* [Ausgewählte Passage]:
━━━━━━

Die Richter beanstandeten am Montag insbesondere Bestimmungen, die der neu geschaffenen Medienbehörde NMHH die Möglichkeit geben, Print- und Internet-Medien inhaltlich zu überwachen und gegebenenfalls zu bestrafen.
 
Das Mediengesetz war im vergangenen Dezember von der Zweidrittelmehrheit der rechts-populistischen Regierungspartei FIDESZ im Parlament gebilligt worden und trat am 1. Januar in Kraft. Insbesondere die Ausdehnung der Kontroll- und Sanktionsbefugnisse der NMHH hatte Proteste im In- und Ausland hervorgerufen. Bereits kurz nach Verabschiedung des Gesetzes hatten drei Parteien Verfassungsklage gegen das Gesetz eingelegt (DIGITALFERNSEHEN.de berichtete).

Kritiker sahen in den Bestimmungen das Potenzial für eine künftige Zensur. Nach Kritik seitens der EU-Kommission und unter Androhung eines Verfahrens wegen Verletzung des EU-Vertrages wurde das Gesetz nachgebessert. Bei den Änderungen habe es sich um eine Befreiung ausländischer Medienkonzerne von Geldbußen und dem Zwang zur Registrierung gehandelt. Außerdem sollten Pay-TV-Konzerne nicht mehr zur „Ausgewogenheit“ verpflichtet werden.

━━━━━━

* [Datenauszug]:
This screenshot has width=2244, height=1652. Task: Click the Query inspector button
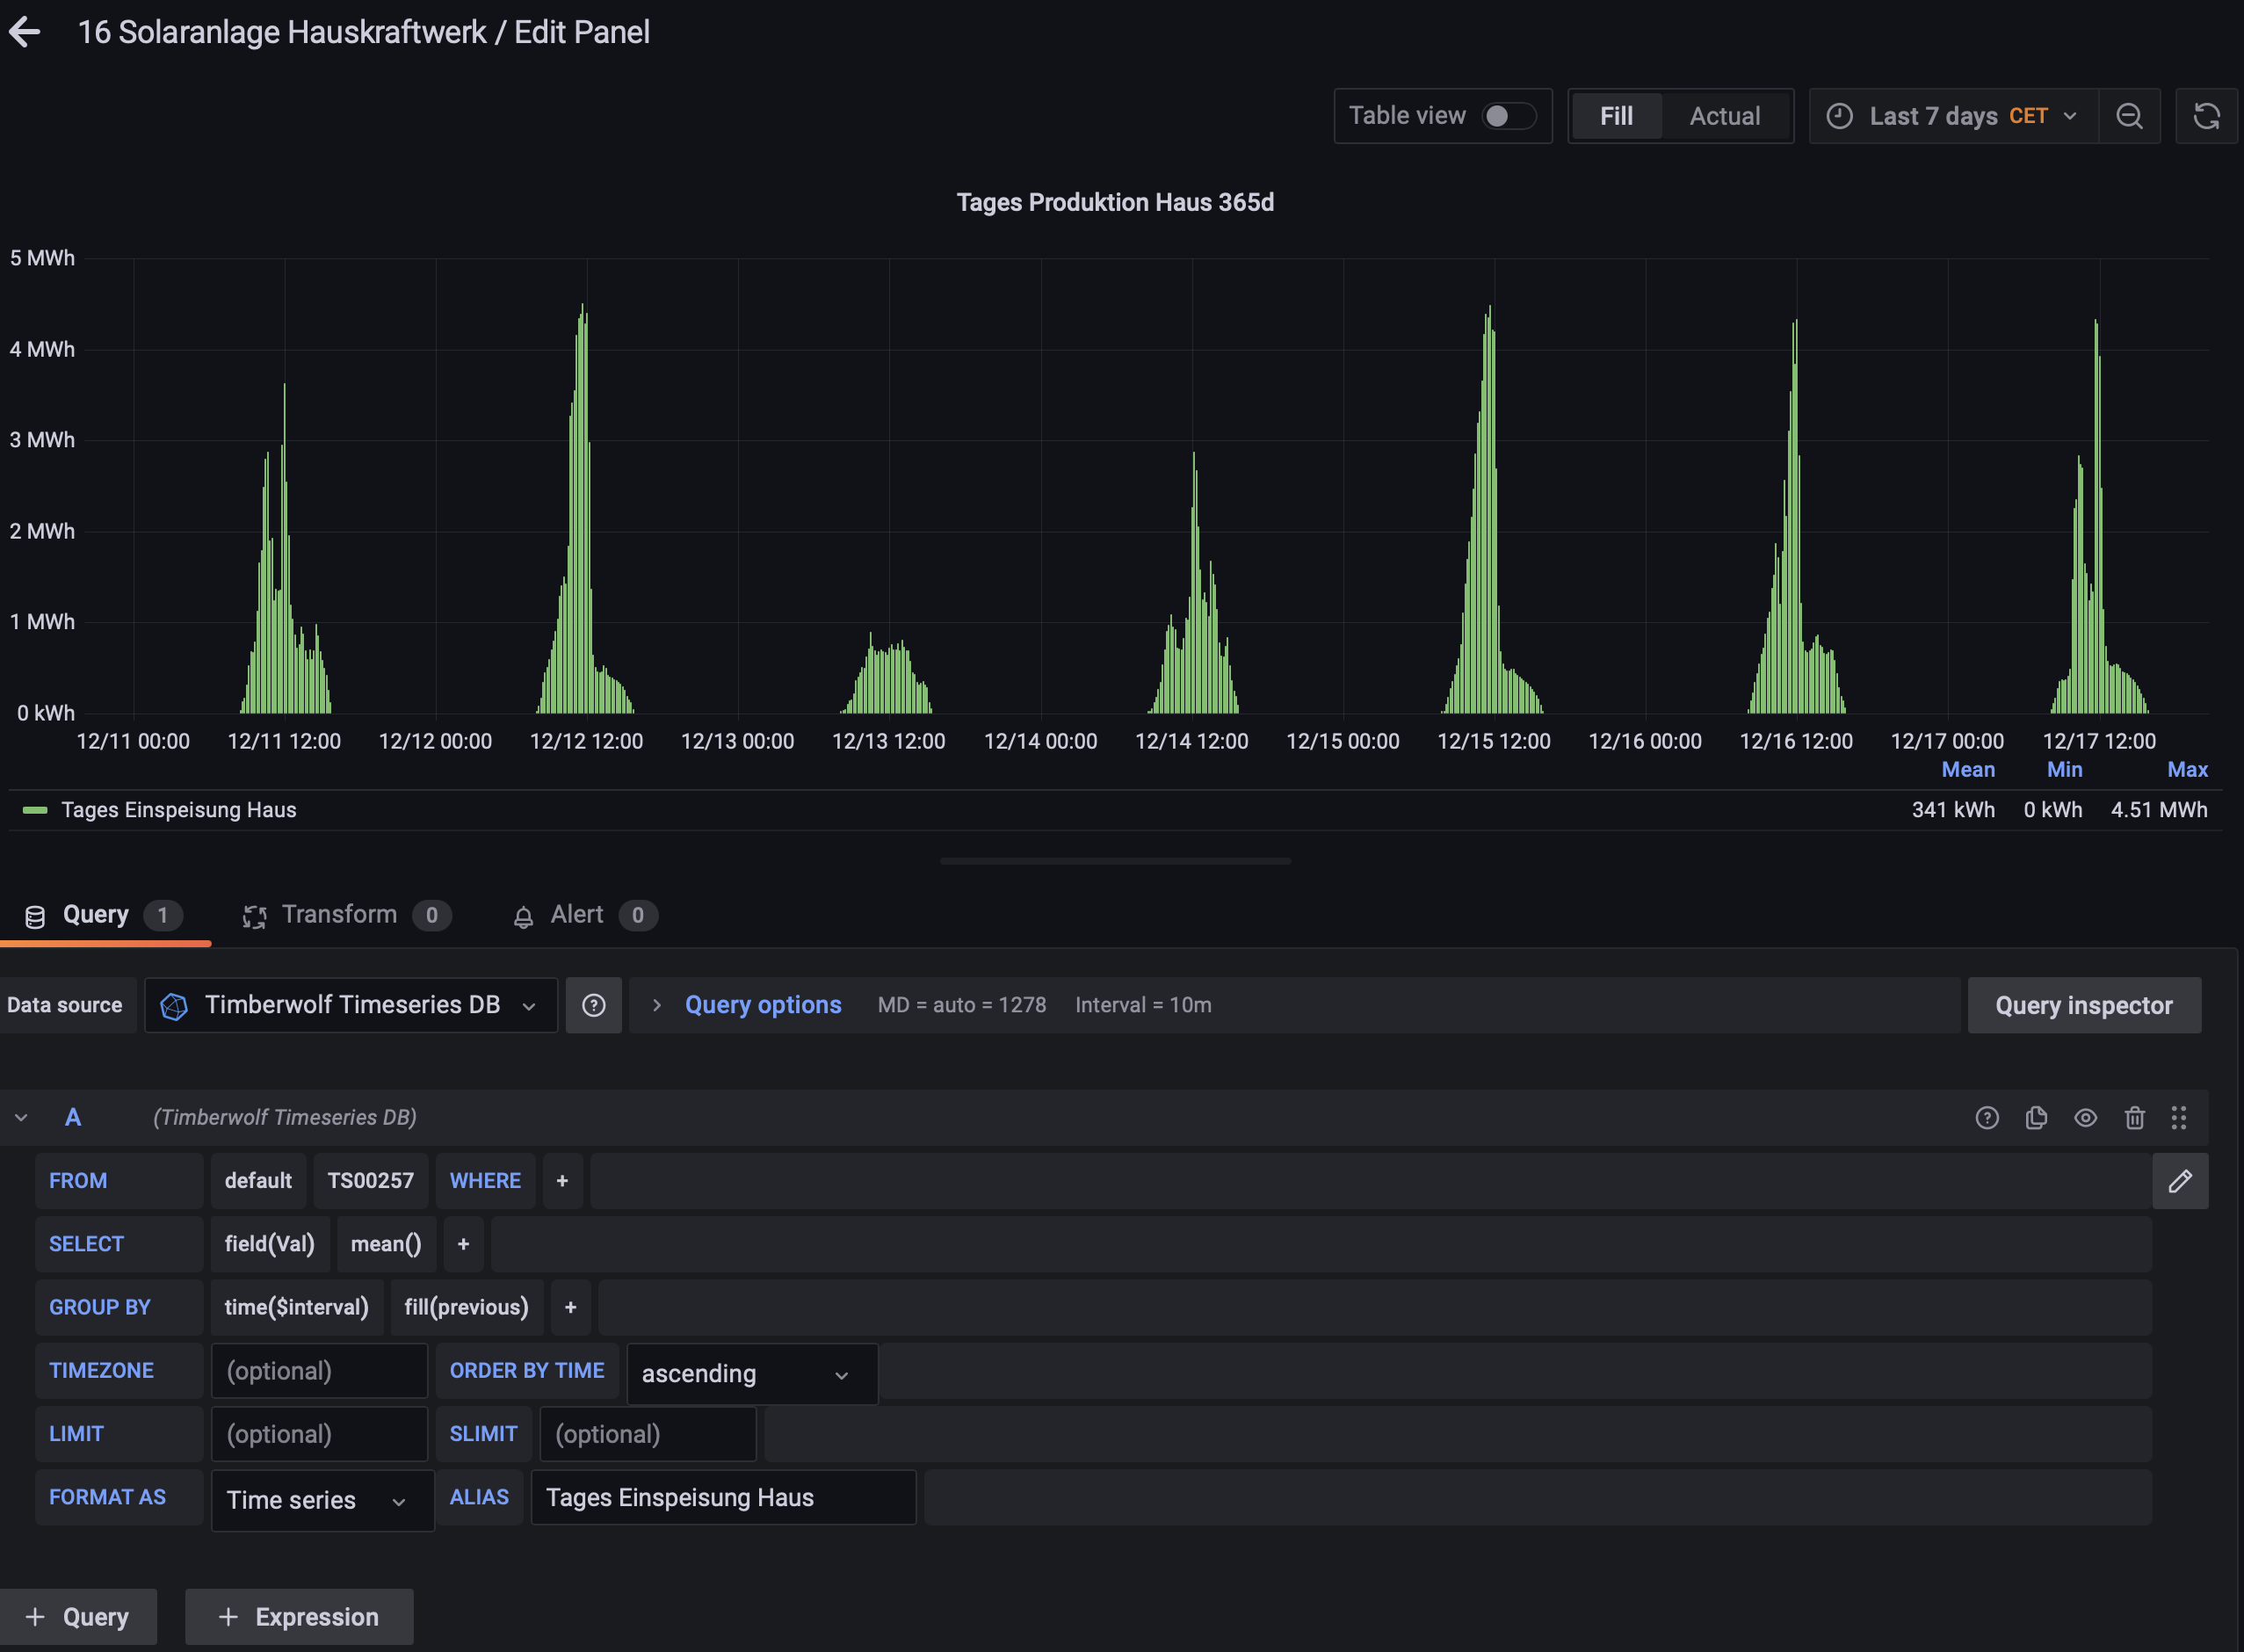tap(2083, 1005)
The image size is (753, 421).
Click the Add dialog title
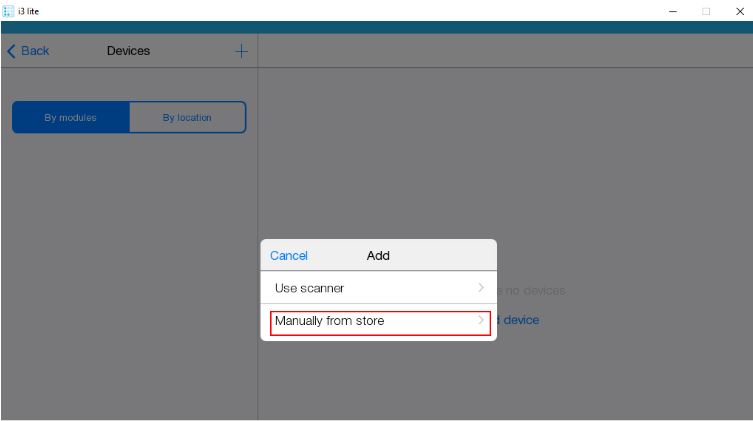tap(378, 256)
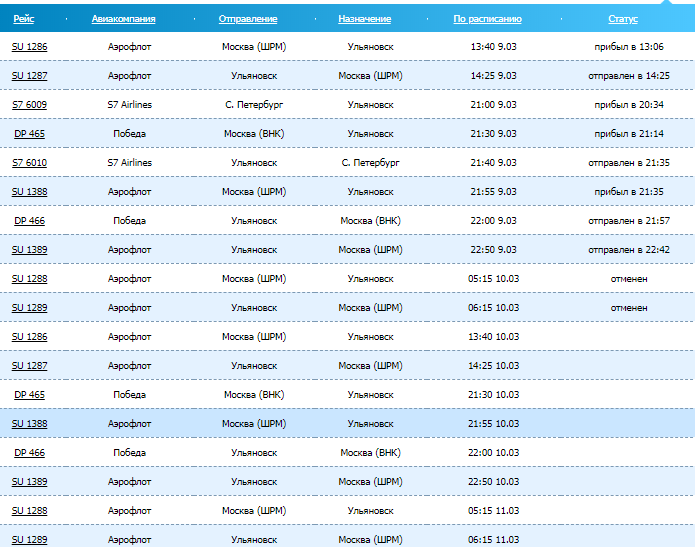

━━━━━━

* [Aufgabe]: Gib den Abschnitt der Passage zum Mediengesetz von „Die Richter beanstandeten“ bis „eingelegt (DIGITALFERNSEHEN.de berichtete).“ erneut aus und benenne dabei „NMHH“ in „Medienaufsicht“ um.

* [Ausgabe]:
Die Richter beanstandeten am Montag insbesondere Bestimmungen, die der neu geschaffenen Medienbehörde Medienaufsicht die Möglichkeit geben, Print- und Internet-Medien inhaltlich zu überwachen und gegebenenfalls zu bestrafen.
 
Das Mediengesetz war im vergangenen Dezember von der Zweidrittelmehrheit der rechts-populistischen Regierungspartei FIDESZ im Parlament gebilligt worden und trat am 1. Januar in Kraft. Insbesondere die Ausdehnung der Kontroll- und Sanktionsbefugnisse der Medienaufsicht hatte Proteste im In- und Ausland hervorgerufen. Bereits kurz nach Verabschiedung des Gesetzes hatten drei Parteien Verfassungsklage gegen das Gesetz eingelegt (DIGITALFERNSEHEN.de berichtete).